▶ [ЗАДАНИЯ]:
(a) Какой высоты была насыпь, на которую поднимался отряд, согласно отрывку о переходе через железную дорогу?
(b) Воспроизведите дословно фрагмент отрывка о переходе через железную дорогу: от слов "Передние осторожно поползли" до слов "но опять неудача." включительно.

──────── ЦИТИРУЕМЫЙ ОТРЫВОК ────────

— Есть небольшой участок. Густые кусты почти вплотную подходят к насыпи. Скрываясь за ними, можно приблизиться к железной дороге незаметно. Место вполне подходящее. Только высоковато.
Отряд разделился на три равные группы, чтобы лучше маневрировать при переходе. Подтянулись к кустарнику. Ждали, пока патрульные скроются в вихрях метели, которая крутила и бесновалась, как и вчера.
— Пошли!
Передние осторожно поползли вверх по склону насыпи высотою 20–25 метров и крутизною до семидесяти градусов. Поднялись метров на десять. Им бросили конец веревки от волокуши. И та медленно поползла вверх… Как вдруг кто-то сорвался, сбил с ног соседа. А тот второго. И вместе с грудами снега и волокушей все скатились вниз. Снова начали подъем, но опять неудача.

──────── ИЗВЛЕЧЁННЫЕ ЗАПИСИ ────────

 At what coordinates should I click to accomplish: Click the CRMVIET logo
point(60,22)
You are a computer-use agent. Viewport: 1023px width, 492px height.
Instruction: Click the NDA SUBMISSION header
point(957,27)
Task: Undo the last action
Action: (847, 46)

────────

▶ [ОТВЕТЫ К ЗАДАНИЯМ]:
(a) 20–25 метров.

(b)
Передние осторожно поползли вверх по склону насыпи высотою 20–25 метров и крутизною до семидесяти градусов. Поднялись метров на десять. Им бросили конец веревки от волокуши. И та медленно поползла вверх… Как вдруг кто-то сорвался, сбил с ног соседа. А тот второго. И вместе с грудами снега и волокушей все скатились вниз. Снова начали подъем, но опять неудача.